* _Description of the task_:
Present the records starting at the line that contains "Click Натали's avatar" and ending at the line that contains "click(21, 301)" as a two-column CSV with the headers request and answer. Give one row per record, with each field quoted, line breaks turned into spaces, and the pictures left out.

--- Begin ---

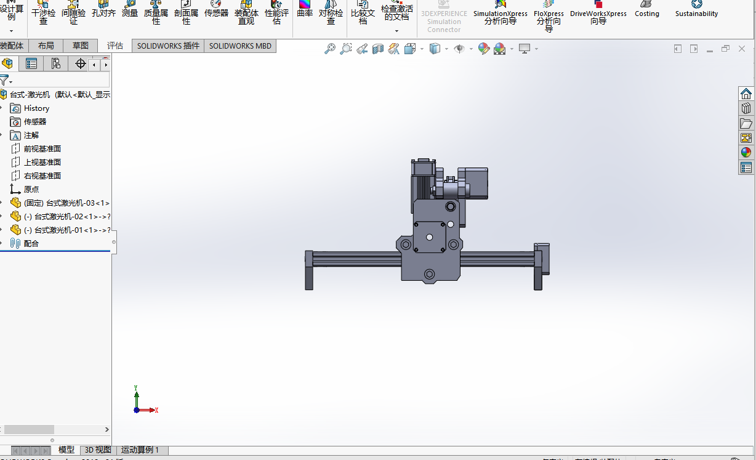The image size is (756, 460).
Task: Switch to the 运动算例 1 tab
Action: click(x=140, y=450)
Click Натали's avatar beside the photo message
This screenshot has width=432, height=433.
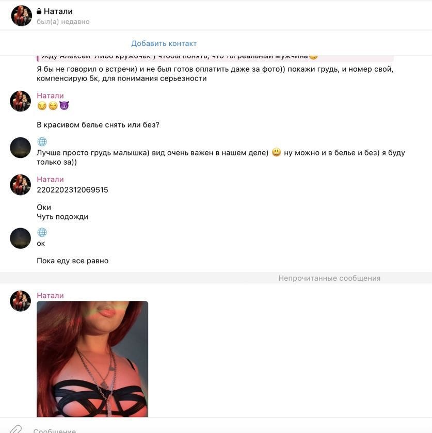click(21, 301)
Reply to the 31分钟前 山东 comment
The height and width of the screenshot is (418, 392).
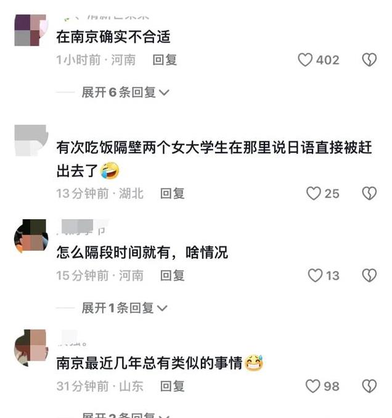pyautogui.click(x=173, y=386)
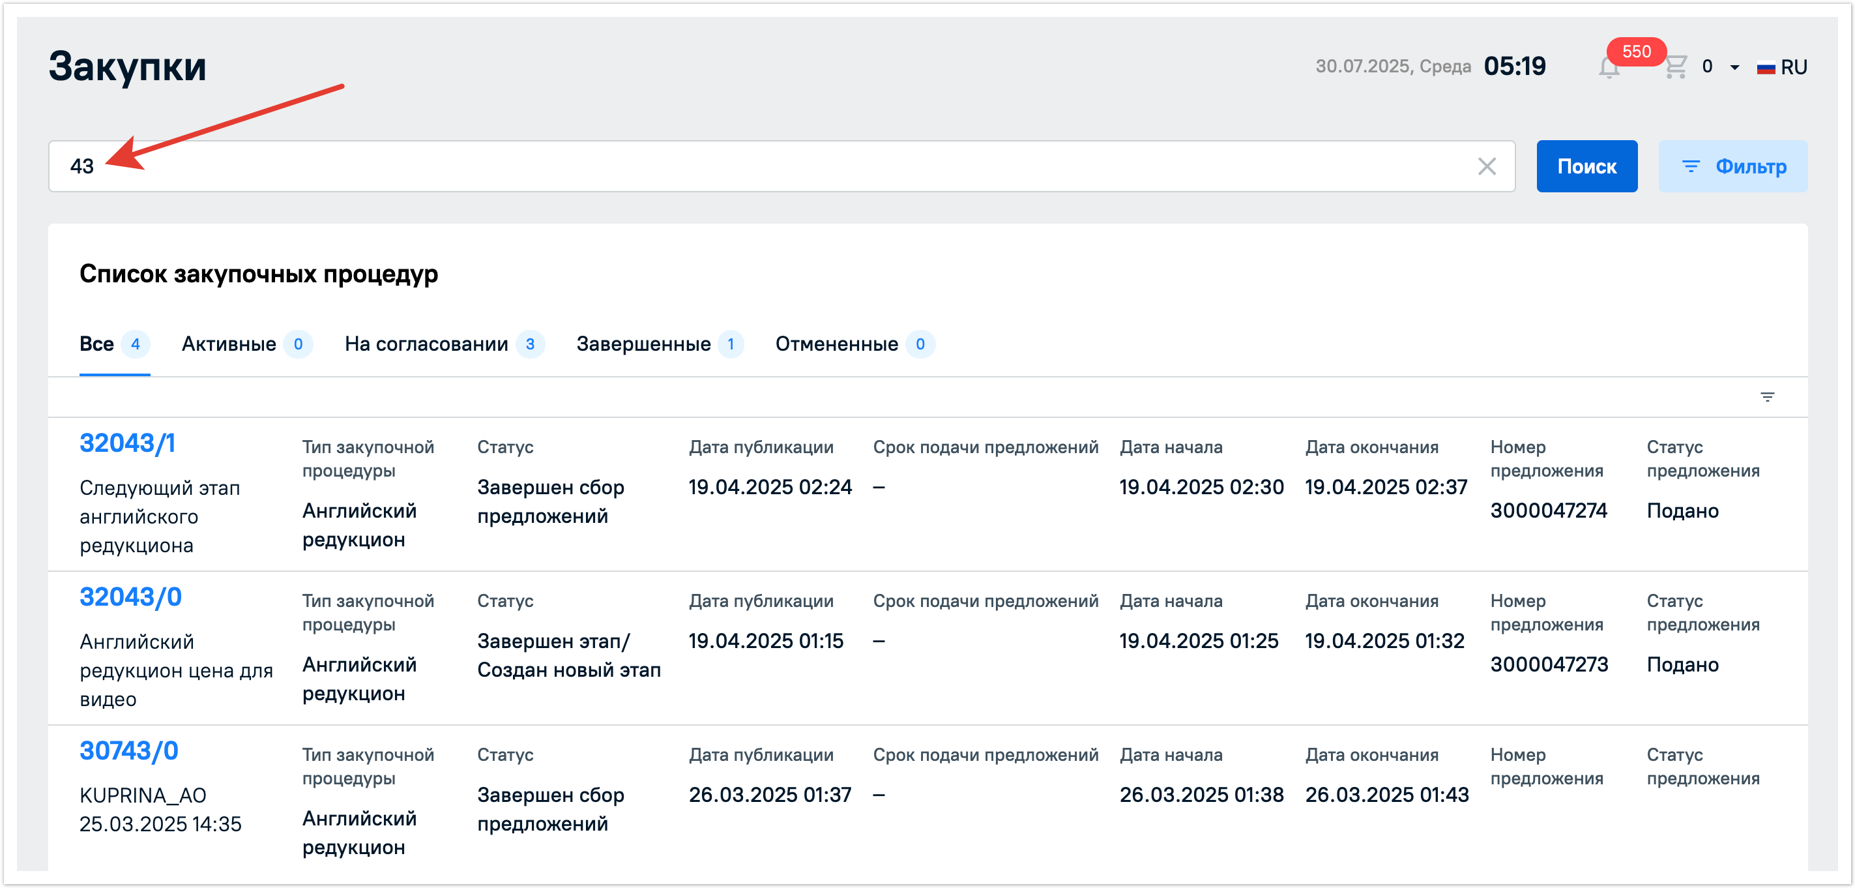Open procedure link 32043/1

point(127,443)
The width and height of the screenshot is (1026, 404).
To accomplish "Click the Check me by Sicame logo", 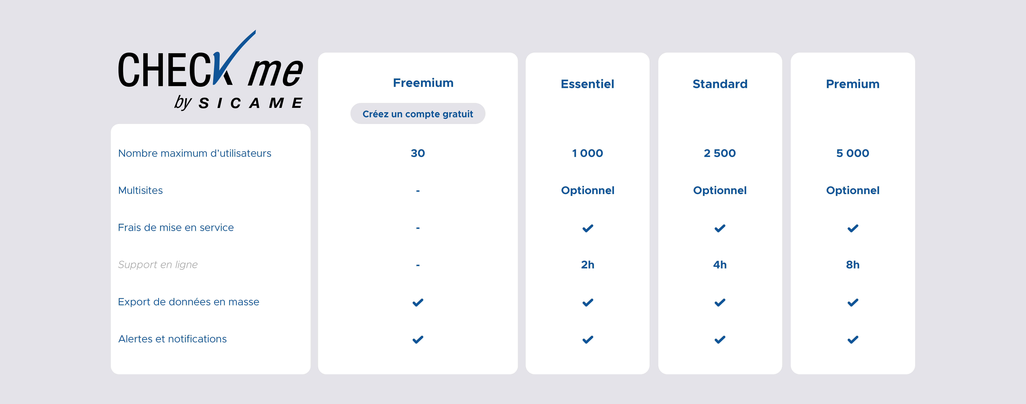I will 210,72.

--- End ---

* _Expected answer_:
request,answer
"Click Натали's avatar beside the photo message This screenshot has width=432, height=433.","click(21, 301)"